26 Jul 2011
The Netherlands’ biggest telecommunications group by revenue and subscribers, KPN Telecom (also known as Royal KPN), said its net income for the three months ended 30 June 2011 fell 11% year-on-year to EUR414 million (USD595 million), from EUR465 million in the same period a year ago, while revenue dipped 1.9% to EUR3.29 billion. KPN attributed the declining profitability in part on a high number of its smartphone cellular users cancelling high-end packages in favour of low-cost internet-based messaging service options. The Hague-based KPN noted that the increasing use of mobile and social media applications such as Skype and WhatsApp ate into its bottom line. KPN had hoped to charge users for access to such applications but the Dutch government blocked this plan as it set out its stall to create tough net neutrality laws in the country.
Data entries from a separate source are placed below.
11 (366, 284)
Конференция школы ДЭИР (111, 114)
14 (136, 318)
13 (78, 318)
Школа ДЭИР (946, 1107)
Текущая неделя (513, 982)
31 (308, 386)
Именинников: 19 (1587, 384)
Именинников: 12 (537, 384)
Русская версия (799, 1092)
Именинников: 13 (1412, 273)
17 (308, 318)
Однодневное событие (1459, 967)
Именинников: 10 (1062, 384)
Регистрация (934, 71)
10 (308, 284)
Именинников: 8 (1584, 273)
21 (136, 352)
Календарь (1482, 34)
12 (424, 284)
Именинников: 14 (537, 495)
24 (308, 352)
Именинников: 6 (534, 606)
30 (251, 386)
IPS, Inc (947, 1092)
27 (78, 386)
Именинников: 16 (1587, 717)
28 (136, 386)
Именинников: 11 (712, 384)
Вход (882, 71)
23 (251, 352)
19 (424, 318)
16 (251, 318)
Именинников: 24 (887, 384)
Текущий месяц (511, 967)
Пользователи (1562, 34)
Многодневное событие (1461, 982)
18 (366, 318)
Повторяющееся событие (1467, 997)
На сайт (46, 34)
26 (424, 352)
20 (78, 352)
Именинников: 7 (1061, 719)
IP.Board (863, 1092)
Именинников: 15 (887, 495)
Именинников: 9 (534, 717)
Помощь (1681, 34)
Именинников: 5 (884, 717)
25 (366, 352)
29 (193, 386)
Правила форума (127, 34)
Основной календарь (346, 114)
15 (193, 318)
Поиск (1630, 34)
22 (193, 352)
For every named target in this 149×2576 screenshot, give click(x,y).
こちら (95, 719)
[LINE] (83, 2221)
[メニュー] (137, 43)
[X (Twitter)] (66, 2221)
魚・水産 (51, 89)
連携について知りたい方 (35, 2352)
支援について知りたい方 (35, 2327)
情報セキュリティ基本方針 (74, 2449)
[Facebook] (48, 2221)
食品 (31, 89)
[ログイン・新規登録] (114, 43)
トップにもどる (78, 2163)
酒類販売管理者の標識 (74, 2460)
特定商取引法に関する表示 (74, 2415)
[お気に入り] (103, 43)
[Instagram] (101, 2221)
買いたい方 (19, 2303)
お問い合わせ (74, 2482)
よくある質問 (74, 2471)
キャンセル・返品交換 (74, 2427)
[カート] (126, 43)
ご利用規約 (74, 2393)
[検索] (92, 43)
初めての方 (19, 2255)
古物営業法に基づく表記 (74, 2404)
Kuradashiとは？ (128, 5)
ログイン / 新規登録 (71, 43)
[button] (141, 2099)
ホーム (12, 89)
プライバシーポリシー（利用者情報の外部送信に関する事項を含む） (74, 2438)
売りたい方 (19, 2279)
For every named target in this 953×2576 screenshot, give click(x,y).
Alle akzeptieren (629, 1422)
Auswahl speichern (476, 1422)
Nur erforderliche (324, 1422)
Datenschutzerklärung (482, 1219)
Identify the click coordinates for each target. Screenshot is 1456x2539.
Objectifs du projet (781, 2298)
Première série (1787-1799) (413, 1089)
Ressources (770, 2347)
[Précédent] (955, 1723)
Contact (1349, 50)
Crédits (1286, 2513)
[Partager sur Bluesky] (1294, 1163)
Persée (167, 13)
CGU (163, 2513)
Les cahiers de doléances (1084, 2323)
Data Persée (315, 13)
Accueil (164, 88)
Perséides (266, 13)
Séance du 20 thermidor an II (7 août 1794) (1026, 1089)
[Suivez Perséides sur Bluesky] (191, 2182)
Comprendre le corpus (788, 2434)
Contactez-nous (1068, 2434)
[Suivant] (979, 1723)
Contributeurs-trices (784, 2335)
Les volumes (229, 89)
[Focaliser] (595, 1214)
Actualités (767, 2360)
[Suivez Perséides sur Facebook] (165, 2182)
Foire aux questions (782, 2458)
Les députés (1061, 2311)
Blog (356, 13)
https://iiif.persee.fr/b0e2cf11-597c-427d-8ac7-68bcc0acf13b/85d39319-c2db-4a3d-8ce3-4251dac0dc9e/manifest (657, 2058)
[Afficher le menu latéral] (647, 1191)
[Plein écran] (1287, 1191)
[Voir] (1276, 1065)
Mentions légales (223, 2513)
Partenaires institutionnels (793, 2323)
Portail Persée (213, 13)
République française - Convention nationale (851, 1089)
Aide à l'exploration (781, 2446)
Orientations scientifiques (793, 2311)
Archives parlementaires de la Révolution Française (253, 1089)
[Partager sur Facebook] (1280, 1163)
KPN’s weaker than anticipated performance saw it missing the EUR439 million net profit estimate in a poll of five analysts conducted by Bloomberg. Nevertheless, the telco reaffirmed its forecast that earnings before interest, taxes, depreciation and amortisation (EBITDA) will exceed EUR5.3 billion in 2011. Chief Executive Officer Eelco Blok said: ‘The market and regulatory headwinds that we have been experiencing … continued to affect our financial performance in the second quarter, notably in our domestic business’. The CEO, who took over in April, has revealed plans to shed between 4,000 and 5,000 jobs in the country by 2015.